PUERTO RICO

by Suzanne Marie Hopcroft

When you hit the tar and oil
fumes float visible in
waves don't stop to flirt with
billboard cabs but wheel it
'chita to where the
ferry hums and you'll ride
sun-whipped above decks of
sardines afraid of a
little splash?
you'll squeal
then end uniquely drenched in
surf-salt having reached
this isle off an isle that
lands punches over punches
on the head and shoulders
of San Juan (and yes
you're welcome)




      MILLER VS. WINTERBOURNE

by Suzanne Marie Hopcroft

Waits wants only a little
sad she is watching under
plate glass the ruffles and
pant creases that saunter
past flâneur comfort all
anonymous of course none
is what/whom she has been
waiting wanting watching
for there so beneath the eyes
of the city's nine basilicas
all of which she ought to be
praying to statues inside of
because he is not coming or
else not in the way that she
wants she instead flirts with
faces whose main defining
characteristics are a mustache
the reflection within its mass
of bristles of a flower stalk
tucked hastily out a button-
hole and the sort of monocle
cheaply manufactured in the
North that screams I am not
an American gentleman not
to mention the way this little
flower is dangling her own
breathing in and out over the
precipice while fate watches
from a corner of the piazza so
much enjoying visualizing the
push the rapid descent from
ruins old gladiator haunts to
blackout fever more precisely
then death this is what waits
round those coliseum corners
and all because the boy who
bears winter won't be suffered
to mill a few daisies now really?




      GAS BOYS

by Suzanne Marie Hopcroft

So decorum et dulce goes our
fondest song and truly the
fit is sweet where all
notes bullet the heart in major
not physically shattering
anything
just punching a
few spare inches through
and out the soul's gut then
feeding them back
into you with a new
shape the one that makes
you holler at dreadlocked
deadlocked dove eyes above
their war-red-painted pacific signs


But in fall when the circus
march takes a turn for
ballad once Billy who
after all is just a
pup becomes
a was and commences
pacing up and down your
alley nights where
you see him leap at you
through the crisp
atmosphere in pieces
parts and sand well that's when
the lock moves at the touch
of minor metal and and and and

— repeat —


Suzanne Marie Hopcroft is a PhD student in Comparative Literature who writes from New York City.
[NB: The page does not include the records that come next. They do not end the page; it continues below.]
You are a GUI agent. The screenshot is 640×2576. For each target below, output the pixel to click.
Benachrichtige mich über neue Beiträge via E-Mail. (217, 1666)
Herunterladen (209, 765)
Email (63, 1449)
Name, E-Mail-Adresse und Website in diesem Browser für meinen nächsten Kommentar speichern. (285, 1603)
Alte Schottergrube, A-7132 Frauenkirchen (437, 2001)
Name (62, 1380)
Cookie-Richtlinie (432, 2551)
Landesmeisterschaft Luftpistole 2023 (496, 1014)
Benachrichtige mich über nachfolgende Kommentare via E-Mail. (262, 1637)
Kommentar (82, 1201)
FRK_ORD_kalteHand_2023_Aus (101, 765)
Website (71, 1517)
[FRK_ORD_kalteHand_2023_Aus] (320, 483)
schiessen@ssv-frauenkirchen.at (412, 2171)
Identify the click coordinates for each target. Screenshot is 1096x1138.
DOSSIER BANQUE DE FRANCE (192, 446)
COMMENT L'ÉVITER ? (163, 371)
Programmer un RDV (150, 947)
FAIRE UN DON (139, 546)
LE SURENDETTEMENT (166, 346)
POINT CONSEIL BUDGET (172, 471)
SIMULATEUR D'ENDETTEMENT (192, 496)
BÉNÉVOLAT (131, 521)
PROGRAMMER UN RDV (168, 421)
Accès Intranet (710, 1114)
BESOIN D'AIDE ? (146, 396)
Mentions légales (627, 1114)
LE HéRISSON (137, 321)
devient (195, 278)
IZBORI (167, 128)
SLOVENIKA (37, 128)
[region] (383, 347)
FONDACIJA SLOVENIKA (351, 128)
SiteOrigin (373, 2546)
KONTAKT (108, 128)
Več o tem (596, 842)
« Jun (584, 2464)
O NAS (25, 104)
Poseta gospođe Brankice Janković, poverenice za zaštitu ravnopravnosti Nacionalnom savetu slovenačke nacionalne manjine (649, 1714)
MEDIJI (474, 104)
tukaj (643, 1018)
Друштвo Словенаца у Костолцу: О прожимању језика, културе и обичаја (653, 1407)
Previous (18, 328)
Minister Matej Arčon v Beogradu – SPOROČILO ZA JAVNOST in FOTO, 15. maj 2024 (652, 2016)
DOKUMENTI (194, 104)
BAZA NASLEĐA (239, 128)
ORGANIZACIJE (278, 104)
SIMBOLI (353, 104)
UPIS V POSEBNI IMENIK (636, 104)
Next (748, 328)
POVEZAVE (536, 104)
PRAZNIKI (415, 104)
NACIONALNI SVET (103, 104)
Her fiction has appeared in journals including LITnIMAGE, > kill author, Corium Magazine, and elimae, and as a new poet, she has verse forthcoming in Pure Francis, Pemmican, Caper Literary Journal, and Snow Monkey, among others. Suzanne also teaches developmental reading at a community college in the Bronx and has written fiction reviews for magazines such as World Literature Today and The Literary Review.